Entitled Aleppo must not become synonymous with global inaction the title
was carefully worded, particularly the use of the phrase, ‘global inaction’. Of
course, Koenders should really have said ‘Western inaction’ or to be more
precise ‘European inaction’. Why? Because as a foreign minister he knows all
too well that without UN Security Council agreement ‘global’ action is a
non-starter. Yes, the piece likens Aleppo to Srebrenica and the dark chapter in
UN and Dutch peacekeeping when Dutchbat
permitted the Bosnian Serbs to murder thousands of Bosnian Muslims. Yes, Koenders
makes the valid point that most Syrians want to live neither under the
murderous Caliphate nor under the equally murderous Assad regime, and their
cynical Russian and Iranian backers who see the Syrian people as no more than
very small pawns in a great geopolitical game.
What he suggests as a solution is
both clever and disingenuous. Koenders calls for a stepped up campaign against
ISIS and a much greater humanitarian effort. However, what he wilfully fails to
point out in the piece is that in Syria humanitarian action cannot be effective
without strategic action. In other words, any alleviation of suffering and/or
defeat of ISIS is not possible without either confronting Russia and removing
Assad, or accommodating Russia and talking to Assad. It is a stark choice that
has been obvious for some time but which Koenders and his fellow leaders have
pretended they need not make.
Confronting Russia and Assad at
this stage would require the West to threaten a major military land, sea intervention,
involving both Western and Arab forces. That is not going to happen. Turkey is
now close to being a failed state and no longer a sound base from which to
launch such an assault. President Obama is a lame duck president who can at
best order a few air strikes against ISIS in Libya.
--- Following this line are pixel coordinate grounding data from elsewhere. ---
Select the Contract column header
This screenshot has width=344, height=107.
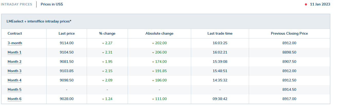point(15,33)
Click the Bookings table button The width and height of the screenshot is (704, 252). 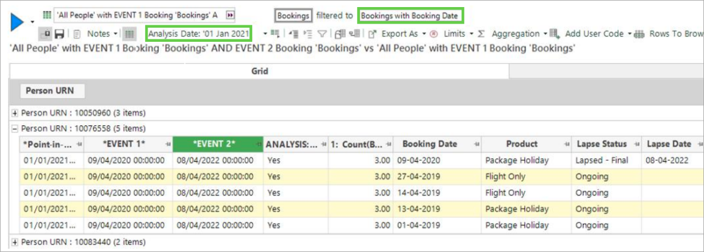coord(293,15)
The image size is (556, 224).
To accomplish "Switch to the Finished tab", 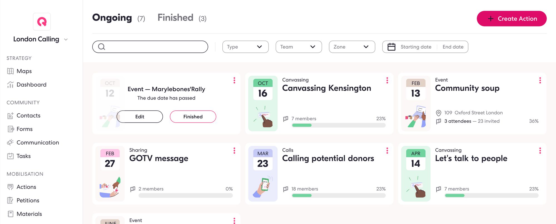I will 175,18.
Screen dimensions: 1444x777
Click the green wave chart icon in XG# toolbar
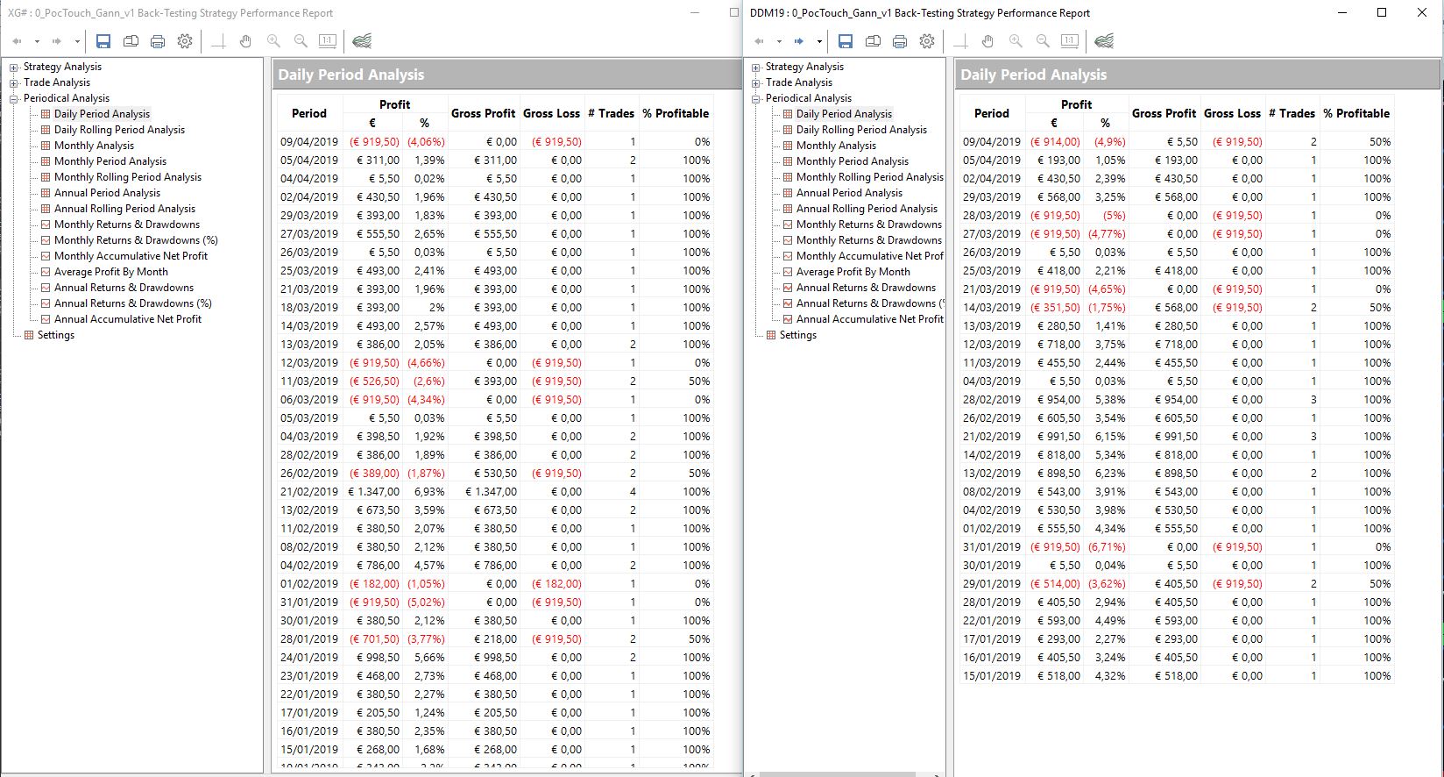click(362, 41)
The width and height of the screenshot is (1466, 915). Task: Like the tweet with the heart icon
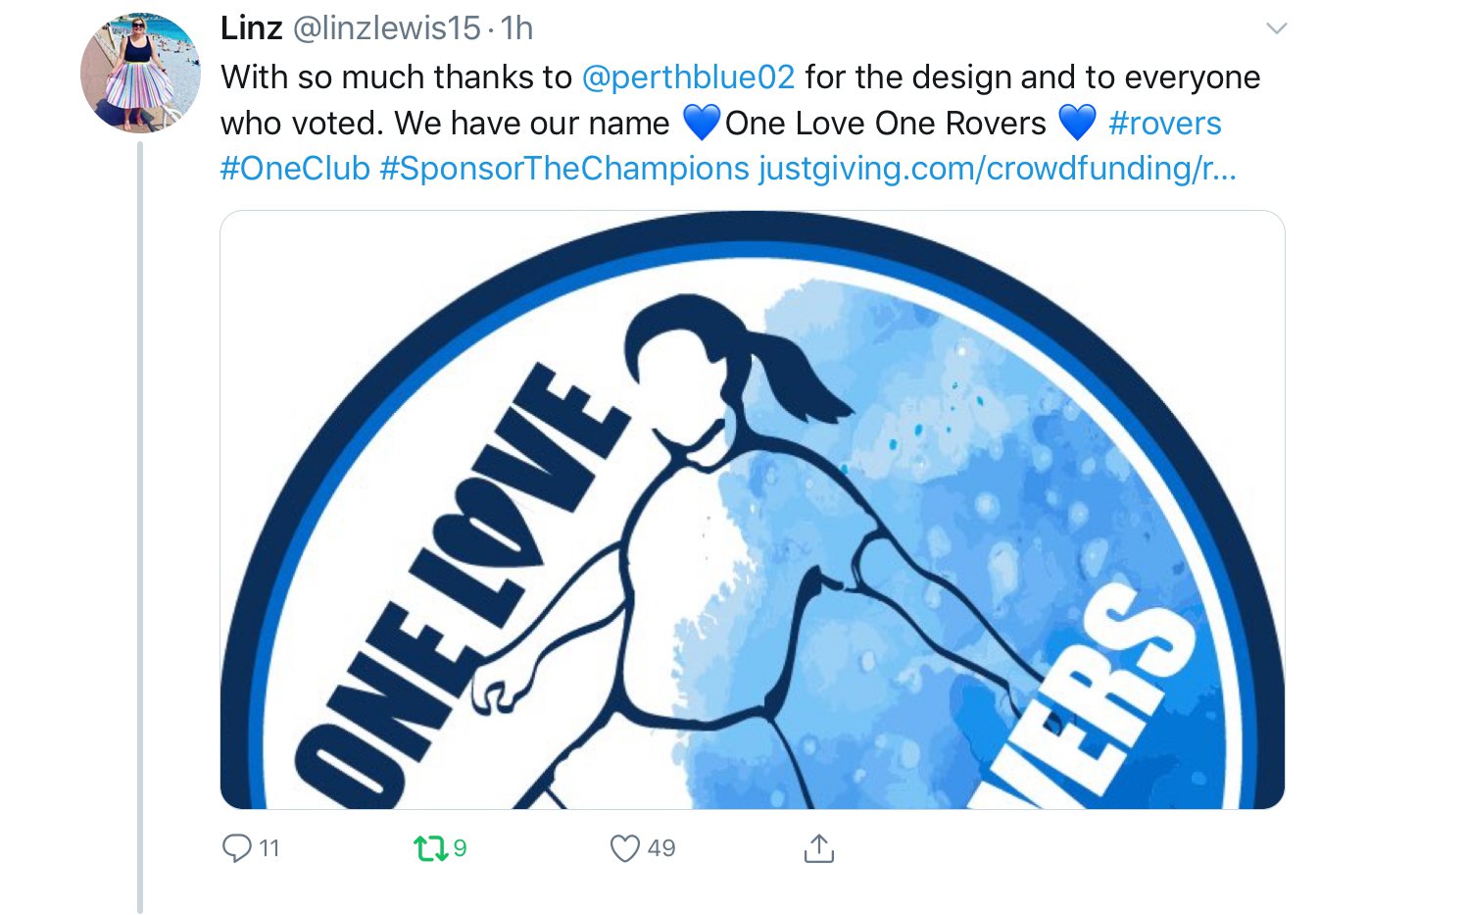pyautogui.click(x=624, y=848)
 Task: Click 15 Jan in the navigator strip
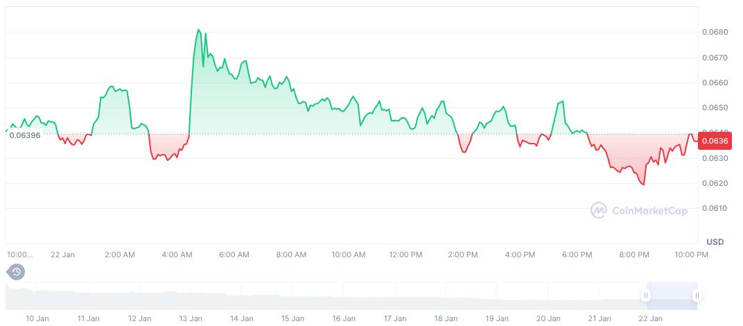tap(292, 318)
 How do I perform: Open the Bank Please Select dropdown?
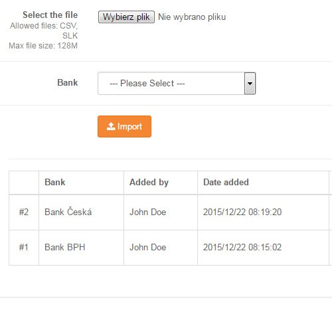coord(177,83)
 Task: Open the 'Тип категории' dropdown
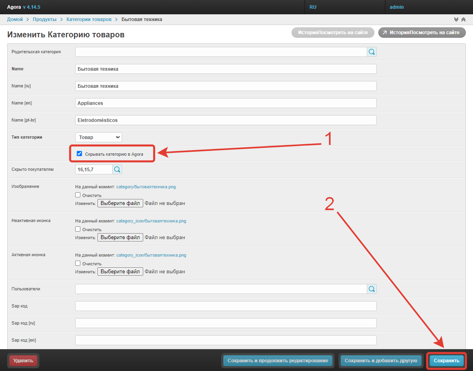click(99, 137)
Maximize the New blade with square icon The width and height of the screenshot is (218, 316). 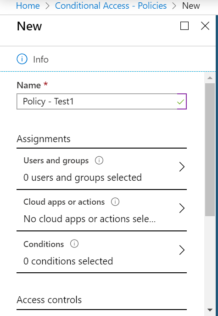pyautogui.click(x=184, y=26)
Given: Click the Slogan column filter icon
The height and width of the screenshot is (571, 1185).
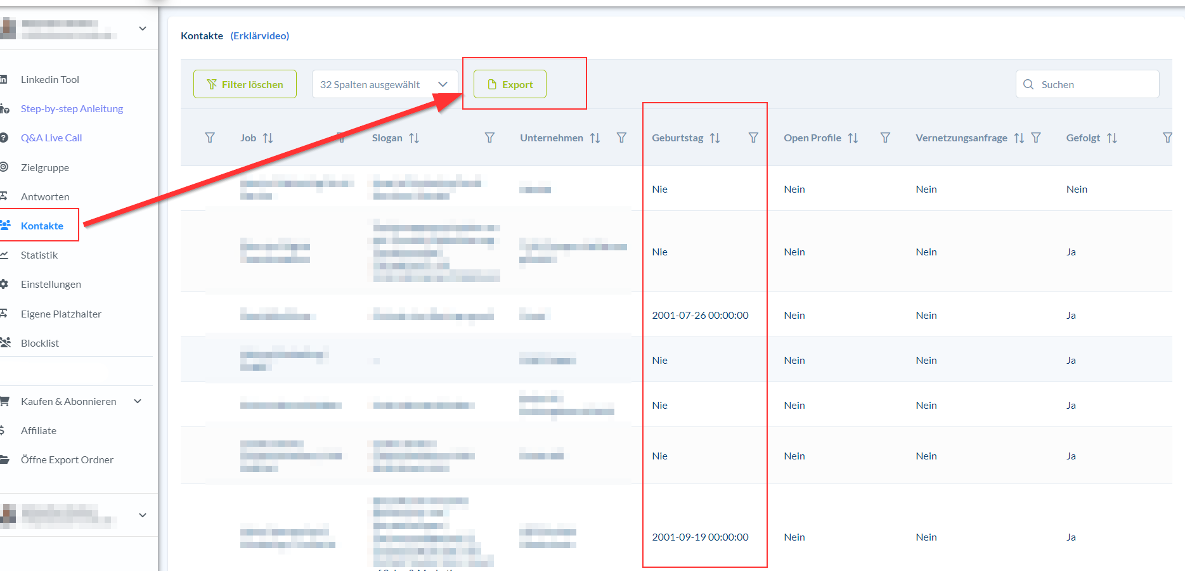Looking at the screenshot, I should [x=489, y=138].
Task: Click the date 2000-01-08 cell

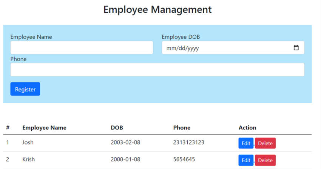Action: pyautogui.click(x=125, y=159)
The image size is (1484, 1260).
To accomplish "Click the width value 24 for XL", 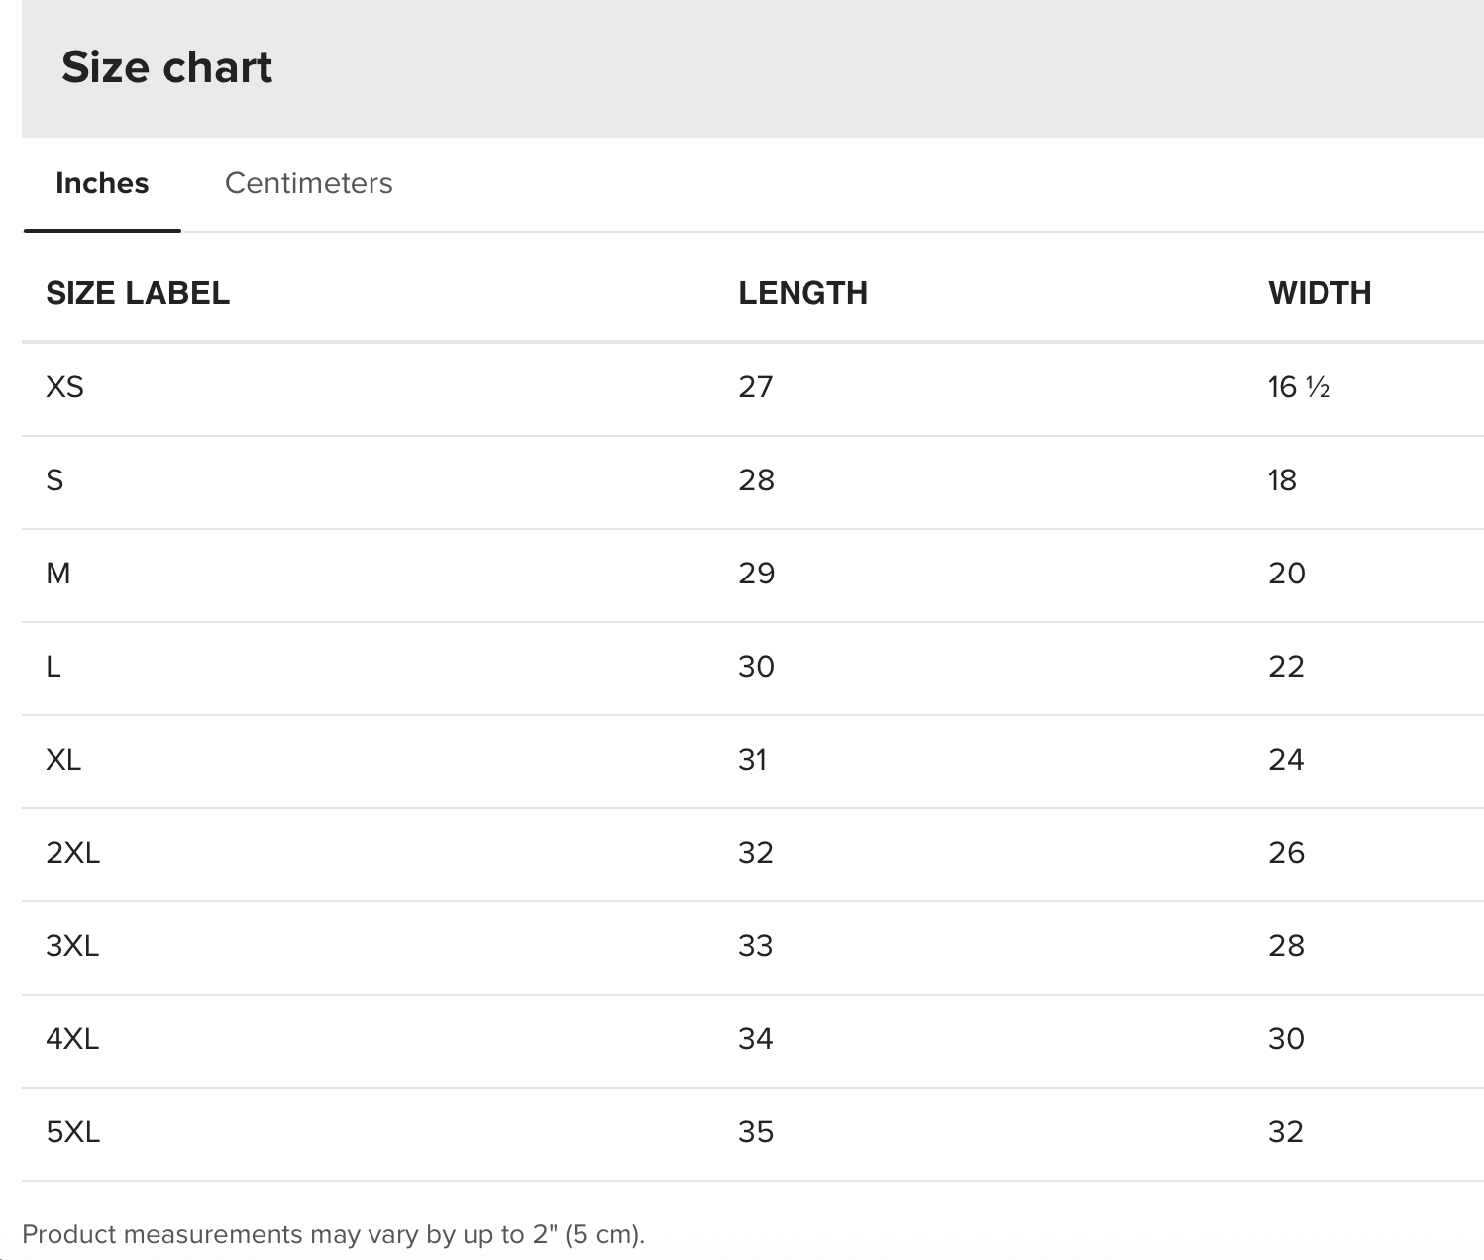I will click(1286, 760).
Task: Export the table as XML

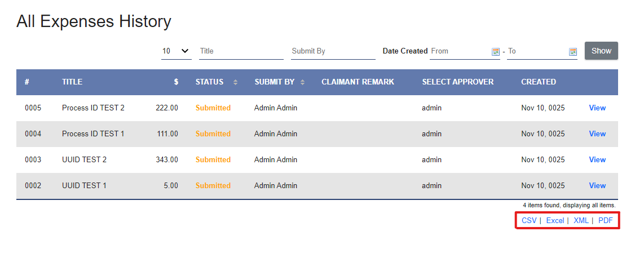Action: 581,220
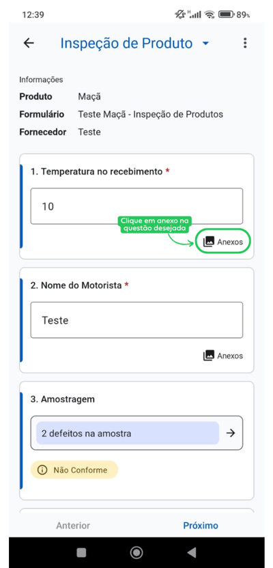Tap the Não Conforme info badge

[x=74, y=470]
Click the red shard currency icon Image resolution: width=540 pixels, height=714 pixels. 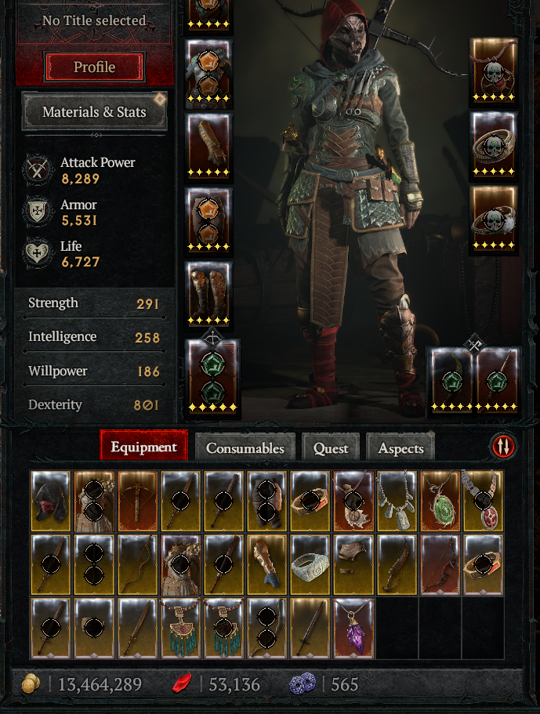(x=183, y=684)
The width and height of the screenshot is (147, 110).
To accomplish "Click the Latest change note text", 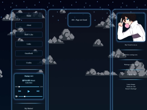I will (x=131, y=87).
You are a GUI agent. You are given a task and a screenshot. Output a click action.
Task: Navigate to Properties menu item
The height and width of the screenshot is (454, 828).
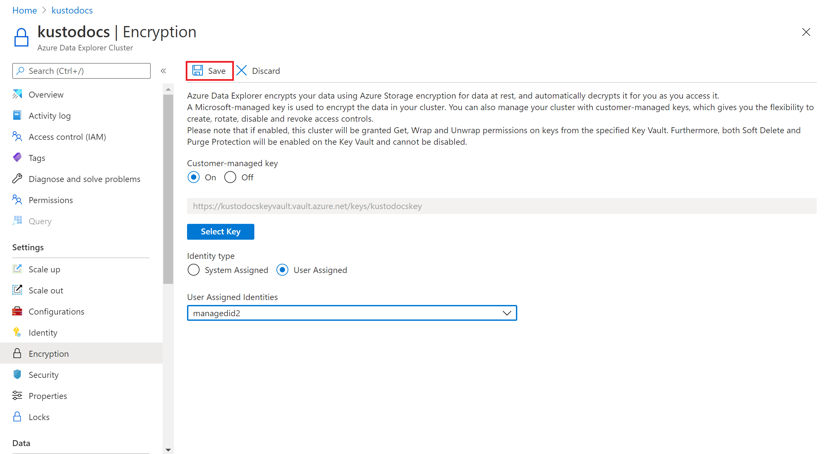(48, 395)
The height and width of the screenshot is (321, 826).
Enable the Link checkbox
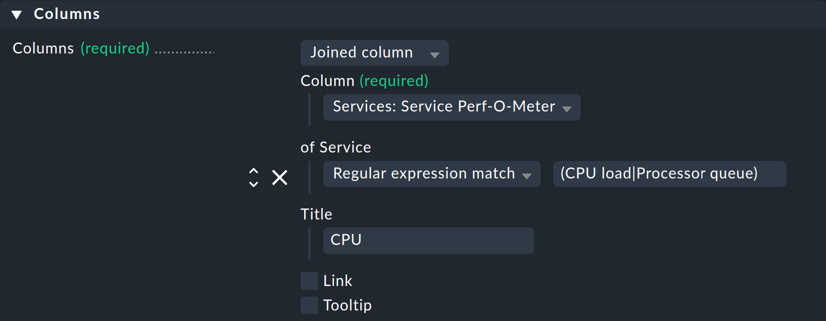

Europe has become strategic
prey and abandoned all pretence of engaging danger at distance and simply waits
these days for danger to come to Europe, mitigate the effects, and/or pretend
no danger exists.
Thus, there is only the
alternative? If the West/Europe is not prepared to act against Assad and Putin
it must talk to Assad and Putin if there is to be any chance of an alleviation
of the suffering of the Syrian people. There are many factors that have led
Syria to this point but Western, in particular European, weakness is a major
factor. Sadly, it is weakness typified by a European political elite of which
Koenders is a part.
So, as America blusters the
summer away in what is perhaps the worst US general election in American history,
and Europe slumbers on what is now a permanent strategic vacation Assad and
Putin will continue to act with impunity. No amount of hand-wringing articles
by impotent foreign ministers from small European states who have decimated
their own ability to influence big, dangerous events will matter a jot.
Let me be clear; Syria is the new
Chechnya and Aleppo is the new Grozny. In the two Chechen wars Putin believed
that the only way to break the secessionist movement was to destroy Grozny.
Assad, with Russian backing, is now determined to wipe Aleppo out. And, like
Chechnya, both Assad and Putin will give the West just enough excuse to turn
away and do nothing.
The consequences? Many thousands
more will die and in October at the latest President Erdogan of Turkey will
abrogate the March 2016 deal with the EU and open the floodgates to hundreds of
thousands of refugees seeking to escape to Europe. Then, Europe will again see
the folly of being too weak to stop what is happening in Syria.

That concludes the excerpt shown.